Question

What is the theoretical yield (in g of precipitate) when 17.6 mL of a 0.501 M solution of iron(III) chloride is combined with 17.9 mL of a 0.614 M solution of lead(II) nitrate?

Nitrogen and oxygen react to form nitric oxide (NO). All substances are in the gas phase. If 0.448 atm of nitrogen and 0.371 atm of oxygen react, what is the partial pressure of nitric oxide (in mmHg) when this reaction goes 74.5 complete. The temperature and volume are constant.

Answer 1

1) Write the balanced chemical equation for the reaction of iron (III) chloride, FeCl₃ with lead (II) nitrate, Pb(NO₃)₂ as below.

2 FeCl₃ (aq) + 3 Pb(NO₃)₂ --------> 3 PbCl₂ (s) + 2 Fe(NO₃)₃ (aq)

As per the stoichiometric equation,

2 moles FeCl₃ = 3 moles Pb(NO₃)₂ = 3 moles PbCl₂.

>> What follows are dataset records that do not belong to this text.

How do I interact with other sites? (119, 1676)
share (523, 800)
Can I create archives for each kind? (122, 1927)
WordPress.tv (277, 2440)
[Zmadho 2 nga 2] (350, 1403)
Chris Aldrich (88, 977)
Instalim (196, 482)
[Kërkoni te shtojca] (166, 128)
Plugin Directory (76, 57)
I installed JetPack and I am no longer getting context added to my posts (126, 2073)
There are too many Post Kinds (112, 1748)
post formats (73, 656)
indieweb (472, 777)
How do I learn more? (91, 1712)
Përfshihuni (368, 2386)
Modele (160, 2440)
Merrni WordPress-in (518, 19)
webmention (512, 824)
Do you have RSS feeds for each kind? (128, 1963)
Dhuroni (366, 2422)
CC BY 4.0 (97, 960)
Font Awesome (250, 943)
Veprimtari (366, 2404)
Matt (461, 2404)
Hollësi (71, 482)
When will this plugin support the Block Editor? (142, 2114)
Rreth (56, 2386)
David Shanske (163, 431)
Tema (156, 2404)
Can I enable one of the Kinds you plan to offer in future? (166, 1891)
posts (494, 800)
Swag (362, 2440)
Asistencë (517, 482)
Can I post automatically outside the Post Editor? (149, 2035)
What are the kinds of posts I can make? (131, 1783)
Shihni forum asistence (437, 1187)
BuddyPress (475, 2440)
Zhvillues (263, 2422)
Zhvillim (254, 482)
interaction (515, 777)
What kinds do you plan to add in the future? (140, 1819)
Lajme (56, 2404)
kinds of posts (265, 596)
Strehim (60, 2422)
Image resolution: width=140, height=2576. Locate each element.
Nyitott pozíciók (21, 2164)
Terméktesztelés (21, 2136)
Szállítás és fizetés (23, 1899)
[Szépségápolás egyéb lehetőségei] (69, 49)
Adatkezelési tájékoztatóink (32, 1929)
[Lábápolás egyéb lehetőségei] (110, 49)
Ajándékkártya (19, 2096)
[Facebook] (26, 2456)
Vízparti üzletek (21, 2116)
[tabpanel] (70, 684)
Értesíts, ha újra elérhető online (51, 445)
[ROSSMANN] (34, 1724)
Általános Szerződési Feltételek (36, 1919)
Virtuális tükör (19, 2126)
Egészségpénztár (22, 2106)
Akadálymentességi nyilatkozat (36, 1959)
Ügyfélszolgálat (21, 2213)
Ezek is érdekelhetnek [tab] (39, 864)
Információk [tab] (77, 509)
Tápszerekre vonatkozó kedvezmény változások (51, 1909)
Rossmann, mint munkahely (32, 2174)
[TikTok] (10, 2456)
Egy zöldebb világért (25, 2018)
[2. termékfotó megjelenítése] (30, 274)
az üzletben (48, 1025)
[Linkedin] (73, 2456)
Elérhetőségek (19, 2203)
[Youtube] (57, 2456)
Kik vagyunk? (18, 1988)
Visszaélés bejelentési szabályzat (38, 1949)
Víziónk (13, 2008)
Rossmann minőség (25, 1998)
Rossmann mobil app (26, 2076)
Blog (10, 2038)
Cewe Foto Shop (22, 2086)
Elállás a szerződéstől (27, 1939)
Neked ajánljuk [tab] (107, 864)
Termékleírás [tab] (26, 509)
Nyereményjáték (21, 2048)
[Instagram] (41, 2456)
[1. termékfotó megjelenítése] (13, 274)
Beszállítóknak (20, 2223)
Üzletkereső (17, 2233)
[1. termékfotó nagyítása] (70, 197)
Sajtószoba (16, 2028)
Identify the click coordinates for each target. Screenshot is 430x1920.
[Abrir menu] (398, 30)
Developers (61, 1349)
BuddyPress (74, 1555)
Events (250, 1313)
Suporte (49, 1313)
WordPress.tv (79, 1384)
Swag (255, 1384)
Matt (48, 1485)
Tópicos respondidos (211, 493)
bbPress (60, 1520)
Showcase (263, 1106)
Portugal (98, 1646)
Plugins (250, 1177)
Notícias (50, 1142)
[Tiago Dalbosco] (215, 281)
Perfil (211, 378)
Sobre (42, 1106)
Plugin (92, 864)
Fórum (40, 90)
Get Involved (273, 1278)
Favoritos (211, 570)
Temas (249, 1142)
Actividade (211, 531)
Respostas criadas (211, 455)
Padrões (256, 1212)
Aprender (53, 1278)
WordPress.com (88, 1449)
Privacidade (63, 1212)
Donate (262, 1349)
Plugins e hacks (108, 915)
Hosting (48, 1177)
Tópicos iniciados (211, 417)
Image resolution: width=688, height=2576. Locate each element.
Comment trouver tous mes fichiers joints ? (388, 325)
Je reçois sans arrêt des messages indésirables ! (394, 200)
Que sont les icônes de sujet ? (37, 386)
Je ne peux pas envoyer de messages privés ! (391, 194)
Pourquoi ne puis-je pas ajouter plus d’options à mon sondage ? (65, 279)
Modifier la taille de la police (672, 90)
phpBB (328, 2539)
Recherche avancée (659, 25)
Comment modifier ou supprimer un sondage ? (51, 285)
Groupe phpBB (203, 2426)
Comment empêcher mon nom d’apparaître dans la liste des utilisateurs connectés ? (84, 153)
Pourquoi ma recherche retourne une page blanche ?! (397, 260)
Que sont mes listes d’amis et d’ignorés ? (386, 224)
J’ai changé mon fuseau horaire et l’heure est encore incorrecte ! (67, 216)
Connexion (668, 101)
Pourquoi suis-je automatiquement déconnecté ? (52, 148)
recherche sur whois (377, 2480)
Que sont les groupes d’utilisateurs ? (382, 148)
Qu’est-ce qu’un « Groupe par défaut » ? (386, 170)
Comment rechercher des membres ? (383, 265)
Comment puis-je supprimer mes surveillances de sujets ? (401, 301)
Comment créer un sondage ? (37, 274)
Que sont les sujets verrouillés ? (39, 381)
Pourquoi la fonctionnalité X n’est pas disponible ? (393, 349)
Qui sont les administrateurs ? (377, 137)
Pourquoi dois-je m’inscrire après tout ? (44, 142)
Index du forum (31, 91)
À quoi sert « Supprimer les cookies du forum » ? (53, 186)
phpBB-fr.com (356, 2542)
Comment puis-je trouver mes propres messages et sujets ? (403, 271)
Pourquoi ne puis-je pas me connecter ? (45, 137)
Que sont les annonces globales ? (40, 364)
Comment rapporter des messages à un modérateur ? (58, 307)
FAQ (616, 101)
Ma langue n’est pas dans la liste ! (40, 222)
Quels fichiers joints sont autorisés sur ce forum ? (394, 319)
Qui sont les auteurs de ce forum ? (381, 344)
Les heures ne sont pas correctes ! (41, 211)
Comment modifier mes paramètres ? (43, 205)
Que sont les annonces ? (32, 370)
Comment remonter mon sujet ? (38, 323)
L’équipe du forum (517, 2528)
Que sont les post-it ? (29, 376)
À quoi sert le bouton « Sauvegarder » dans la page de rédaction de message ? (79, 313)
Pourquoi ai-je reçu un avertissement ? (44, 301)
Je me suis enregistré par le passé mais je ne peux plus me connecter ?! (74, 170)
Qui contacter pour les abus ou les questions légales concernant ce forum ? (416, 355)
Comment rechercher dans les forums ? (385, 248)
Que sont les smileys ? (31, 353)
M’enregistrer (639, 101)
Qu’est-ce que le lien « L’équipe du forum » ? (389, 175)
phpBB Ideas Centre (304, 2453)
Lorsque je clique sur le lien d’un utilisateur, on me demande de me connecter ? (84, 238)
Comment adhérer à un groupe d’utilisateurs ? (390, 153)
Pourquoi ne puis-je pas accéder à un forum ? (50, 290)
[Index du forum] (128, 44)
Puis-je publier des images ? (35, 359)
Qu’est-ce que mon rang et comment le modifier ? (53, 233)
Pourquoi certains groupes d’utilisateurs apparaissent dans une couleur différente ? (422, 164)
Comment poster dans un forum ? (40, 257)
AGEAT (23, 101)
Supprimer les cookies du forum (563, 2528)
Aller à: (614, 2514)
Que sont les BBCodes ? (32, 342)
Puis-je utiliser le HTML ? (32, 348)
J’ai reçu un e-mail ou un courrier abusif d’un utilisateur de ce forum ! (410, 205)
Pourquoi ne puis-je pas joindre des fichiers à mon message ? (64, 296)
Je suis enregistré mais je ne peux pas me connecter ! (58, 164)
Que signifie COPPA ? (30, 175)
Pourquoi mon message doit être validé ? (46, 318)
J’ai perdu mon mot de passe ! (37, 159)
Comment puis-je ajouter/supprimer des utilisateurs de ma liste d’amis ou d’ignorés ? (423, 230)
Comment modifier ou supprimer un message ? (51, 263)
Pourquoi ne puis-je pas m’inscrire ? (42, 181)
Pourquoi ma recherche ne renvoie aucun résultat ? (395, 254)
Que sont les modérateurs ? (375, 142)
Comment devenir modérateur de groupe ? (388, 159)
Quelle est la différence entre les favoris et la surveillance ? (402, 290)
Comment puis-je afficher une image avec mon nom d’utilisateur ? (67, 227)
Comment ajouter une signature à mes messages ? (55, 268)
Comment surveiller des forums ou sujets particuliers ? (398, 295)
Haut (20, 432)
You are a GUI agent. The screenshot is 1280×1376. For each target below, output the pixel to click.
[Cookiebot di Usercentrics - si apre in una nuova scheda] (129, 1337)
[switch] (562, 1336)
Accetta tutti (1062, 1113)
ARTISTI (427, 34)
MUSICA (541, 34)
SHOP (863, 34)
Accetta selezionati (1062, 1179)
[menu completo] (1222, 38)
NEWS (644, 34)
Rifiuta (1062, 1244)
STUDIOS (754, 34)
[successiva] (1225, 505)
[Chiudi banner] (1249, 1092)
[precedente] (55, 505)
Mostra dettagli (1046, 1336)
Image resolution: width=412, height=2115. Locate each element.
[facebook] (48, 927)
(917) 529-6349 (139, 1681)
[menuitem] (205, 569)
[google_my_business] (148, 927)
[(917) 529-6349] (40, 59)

Millimoles of FeCl₃ = (17.6 mL)*(0.501 M) = 8.8176 mmole.

Millimoles of Pb(NO₃)₂ = (17.9 mL)*(0.614 M) = 10.9906 mmole.

Find the limiting reactant as per the stoichiometry of the reaction.

Millimoles of Pb (NO₃)₂ that react with 8.8176 mmole FeCl₃: (8.8176 mmole FeCl₃)*(3 mole Pb(NO₃)₂/2 mole FeCl₃) = 13.2264 mmole.

Millimoles of FeCl₃ that react with 10.9906 mmole Pb(NO₃)₂: (10.9906 mmole Pb(NO₃)₂)*(2 mole FeCl₃/3 mole Pb(NO₃)₂) = 7.3271mmole.

Offcourse, we do not have 13.2264 mmole Pb(NO₃)₂ but we have more than 7.3271 mmole FeCl₃. Consequently, Pb(NO₃)₂ is the limiting reactant and the yield of the product is governed by the amount of the limiting reactant taken.

Theoretical amount of PbCl₂ in mmole = (10.9906 mmole Pb(NO₃)₂)*(3 mole PbCl₂/3 mole Pb(NO₃)₂) = 10.9906 mmole.

Molar mass of PbCl₂ = (1*207.2 + 2*35.453) g/mol = 278.106 g/mol.

Theoretical yield of PbCl₂ = (10.9906 mmole PbCl₂)*(1 mole/1000 mmole)*(278.106 g PbCl₂/1 mole PbCl₂) = 3.05655 g ≈ 3.0565 g (ans).